The fistula is characterized by the fact that it forms a corresponding duct that can connect several parts of the body. In contrast, the neck abscess is a self-contained area.
Read more on the subject at: Throat fistula
In order to be able to make this distinction, an ultrasound examination can be used. If this is not clear, a CT examination should be carried out in borderline cases. In the case of a neck abscess, an attempt can also be made to depict a possibly existing fistula by injecting a dye. In this case, the mostly blue color that was injected in the area of the conspicuous area would emerge elsewhere.
Therapy of a neck abscess
In the case of a neck abscess, conservative therapy, which consists of antibiotic treatment and draining therapy, is often sufficient.
Ointments and creams containing tar, in particular, have the property of drawing liquid out of the capsules. If this does not succeed, an attempt can be made to puncture the swelling with a sterile needle or cannula and allow the pus to drain away.
Often, however, abscess formation occurs again despite successful abscess opening. In this case, surgical removal of the neck abscess should be considered. It is important to note that there are important anatomical structures in the neck area (e.g. nerves and vessels) that must not be injured. The surgical intervention in the neck area, in addition to the other abscess operations elsewhere on the body, therefore harbors some risks that must be explained to the patient and which may make it necessary to extend the operation.
Damage to blood vessels can lead to very heavy bleeding, which may have to be stopped by an expanding operation. Muscle pulls can also be injured, which can later impair the movement of the neck. Injury to nerves is another serious risk associated with surgery.
Read more on this topic at:
- Treatment of an abscess
- Treat abscess with an ointment
- Home remedies for an abscess
Surgical removal of the neck abscess
The underlying disease that caused the neck abscess must be treated. In addition, the neck abscess must be surgically removed. Depending on the age and individual factors, the procedure is carried out under general or local anesthesia.

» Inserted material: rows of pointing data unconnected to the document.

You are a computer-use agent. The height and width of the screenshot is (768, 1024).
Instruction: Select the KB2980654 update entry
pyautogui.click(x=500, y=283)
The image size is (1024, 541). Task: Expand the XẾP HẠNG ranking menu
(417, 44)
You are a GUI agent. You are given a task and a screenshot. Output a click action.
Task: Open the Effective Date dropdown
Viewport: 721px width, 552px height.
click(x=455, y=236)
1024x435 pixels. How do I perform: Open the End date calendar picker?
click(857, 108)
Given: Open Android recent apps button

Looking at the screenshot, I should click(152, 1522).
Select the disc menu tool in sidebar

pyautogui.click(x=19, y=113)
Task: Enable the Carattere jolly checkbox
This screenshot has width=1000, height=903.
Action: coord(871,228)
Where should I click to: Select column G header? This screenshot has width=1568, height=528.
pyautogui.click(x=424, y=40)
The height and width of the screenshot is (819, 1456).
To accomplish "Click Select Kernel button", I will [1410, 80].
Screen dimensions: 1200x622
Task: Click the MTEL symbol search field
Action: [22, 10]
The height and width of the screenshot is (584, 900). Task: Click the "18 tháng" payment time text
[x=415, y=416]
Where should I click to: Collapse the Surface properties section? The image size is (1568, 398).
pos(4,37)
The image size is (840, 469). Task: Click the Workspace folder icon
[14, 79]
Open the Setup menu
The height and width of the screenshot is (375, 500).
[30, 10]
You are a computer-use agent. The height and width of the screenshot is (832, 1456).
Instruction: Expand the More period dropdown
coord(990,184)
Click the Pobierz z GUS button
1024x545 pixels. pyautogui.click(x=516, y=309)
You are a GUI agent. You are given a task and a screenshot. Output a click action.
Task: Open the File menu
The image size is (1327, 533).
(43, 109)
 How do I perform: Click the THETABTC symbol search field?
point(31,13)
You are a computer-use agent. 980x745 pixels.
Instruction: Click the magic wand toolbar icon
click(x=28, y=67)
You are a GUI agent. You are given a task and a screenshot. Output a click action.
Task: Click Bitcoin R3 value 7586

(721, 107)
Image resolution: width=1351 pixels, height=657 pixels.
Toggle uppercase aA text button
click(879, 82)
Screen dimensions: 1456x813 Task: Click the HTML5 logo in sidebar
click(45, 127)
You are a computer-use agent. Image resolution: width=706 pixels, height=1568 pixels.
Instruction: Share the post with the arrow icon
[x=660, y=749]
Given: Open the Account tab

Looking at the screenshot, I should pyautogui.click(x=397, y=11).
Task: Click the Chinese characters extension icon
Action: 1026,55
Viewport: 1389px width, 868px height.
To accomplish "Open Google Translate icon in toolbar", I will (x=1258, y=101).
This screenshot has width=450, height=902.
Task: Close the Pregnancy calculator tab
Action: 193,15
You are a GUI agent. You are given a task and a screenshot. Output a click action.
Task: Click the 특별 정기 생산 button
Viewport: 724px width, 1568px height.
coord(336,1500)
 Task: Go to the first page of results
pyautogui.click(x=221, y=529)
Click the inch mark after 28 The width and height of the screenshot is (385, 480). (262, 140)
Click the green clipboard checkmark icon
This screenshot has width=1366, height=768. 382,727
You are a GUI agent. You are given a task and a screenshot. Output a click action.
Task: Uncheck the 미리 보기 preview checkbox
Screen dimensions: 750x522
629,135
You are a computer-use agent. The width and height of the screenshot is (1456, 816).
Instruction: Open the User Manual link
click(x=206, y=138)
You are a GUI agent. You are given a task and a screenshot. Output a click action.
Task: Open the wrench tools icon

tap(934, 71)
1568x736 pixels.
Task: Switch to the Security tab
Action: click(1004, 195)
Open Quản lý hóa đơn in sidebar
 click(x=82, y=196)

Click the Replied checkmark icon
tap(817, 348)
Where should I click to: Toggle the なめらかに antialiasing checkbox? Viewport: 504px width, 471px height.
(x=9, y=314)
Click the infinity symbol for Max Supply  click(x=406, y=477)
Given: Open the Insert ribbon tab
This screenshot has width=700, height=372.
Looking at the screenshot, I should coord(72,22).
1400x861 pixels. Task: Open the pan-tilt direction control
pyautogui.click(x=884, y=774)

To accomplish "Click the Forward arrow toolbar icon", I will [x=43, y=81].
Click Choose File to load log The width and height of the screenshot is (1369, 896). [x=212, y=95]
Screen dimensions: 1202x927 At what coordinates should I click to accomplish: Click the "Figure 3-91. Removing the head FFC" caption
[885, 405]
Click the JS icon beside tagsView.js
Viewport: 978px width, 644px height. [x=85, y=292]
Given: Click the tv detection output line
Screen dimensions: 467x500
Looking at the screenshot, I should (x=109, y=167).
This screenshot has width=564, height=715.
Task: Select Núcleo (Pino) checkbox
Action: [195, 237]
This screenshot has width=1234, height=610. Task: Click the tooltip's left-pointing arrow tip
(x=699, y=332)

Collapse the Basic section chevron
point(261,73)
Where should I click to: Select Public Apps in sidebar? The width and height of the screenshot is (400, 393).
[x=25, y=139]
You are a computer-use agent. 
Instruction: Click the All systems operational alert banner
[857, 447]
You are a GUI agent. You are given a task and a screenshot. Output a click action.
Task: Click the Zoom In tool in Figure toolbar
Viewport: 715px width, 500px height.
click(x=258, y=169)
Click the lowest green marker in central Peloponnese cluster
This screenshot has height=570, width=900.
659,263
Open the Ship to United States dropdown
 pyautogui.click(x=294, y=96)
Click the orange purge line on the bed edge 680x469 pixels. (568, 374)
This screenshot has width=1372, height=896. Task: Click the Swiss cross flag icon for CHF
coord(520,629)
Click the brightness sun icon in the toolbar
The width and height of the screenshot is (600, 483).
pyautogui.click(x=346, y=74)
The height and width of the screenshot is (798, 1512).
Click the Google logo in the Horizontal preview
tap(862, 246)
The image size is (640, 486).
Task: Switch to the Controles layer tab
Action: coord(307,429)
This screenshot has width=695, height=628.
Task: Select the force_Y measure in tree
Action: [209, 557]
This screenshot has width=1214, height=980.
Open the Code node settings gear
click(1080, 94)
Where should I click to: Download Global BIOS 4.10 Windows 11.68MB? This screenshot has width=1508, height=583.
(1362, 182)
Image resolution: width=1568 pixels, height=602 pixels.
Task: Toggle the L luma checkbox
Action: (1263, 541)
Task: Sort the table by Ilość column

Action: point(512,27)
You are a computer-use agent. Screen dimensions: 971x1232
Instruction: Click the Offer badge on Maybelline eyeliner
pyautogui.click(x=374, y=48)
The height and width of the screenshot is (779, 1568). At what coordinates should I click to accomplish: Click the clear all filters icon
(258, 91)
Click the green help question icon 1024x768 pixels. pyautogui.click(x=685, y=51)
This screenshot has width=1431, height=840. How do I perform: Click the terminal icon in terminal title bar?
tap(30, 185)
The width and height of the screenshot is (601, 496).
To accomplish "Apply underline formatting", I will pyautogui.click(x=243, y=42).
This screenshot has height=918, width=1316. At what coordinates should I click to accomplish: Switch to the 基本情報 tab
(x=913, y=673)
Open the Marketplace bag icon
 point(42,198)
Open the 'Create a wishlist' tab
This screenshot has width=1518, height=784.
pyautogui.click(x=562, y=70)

There are different surgical methods. In some cases, a puncture is done. It serves to relieve the abscess. In other cases, the abscess cavity is surgically opened. The goal here is that the pus can escape. In addition, damaged tissue areas are removed. In some cases the cut needs to be extended. It can also happen that the tonsils have to be removed during the operation. In addition, drainage systems can be installed inside and / or outside. In addition, antibiotic carriers can be introduced in various forms. Another antibiotic treatment is often given postoperatively in tablet form or by infusion.
The best possible advice and treatment is sought by the specialist staff before, during and after the operation. In some cases, however, complications can arise. Bleeding, secondary bleeding and scarring can follow. The risk of bleeding and secondary bleeding, especially when removing tonsils, is high. It is possible that nerves may become irritated or injured during the surgical procedure. This can result in reversible or irreversible faults. These can lead to numbness, pain, taste, swallowing and speech disorders, restricted mobility and paralysis. Tissues and structures in the vicinity of the abscess can be irritated or damaged. Allergic reactions can occur. Wound healing disorders occur less frequently.
Read more about this under Surgery of an abscess.
The prognosis for a neck abscess
After surgical removal of the neck abscess, there is usually no abscess formation at this point. If abscesses occur in other places at regular intervals, the cause should be carefully investigated. In this case, prophylactic antibiotic treatment over several weeks should be considered in order to reduce the bacterial load.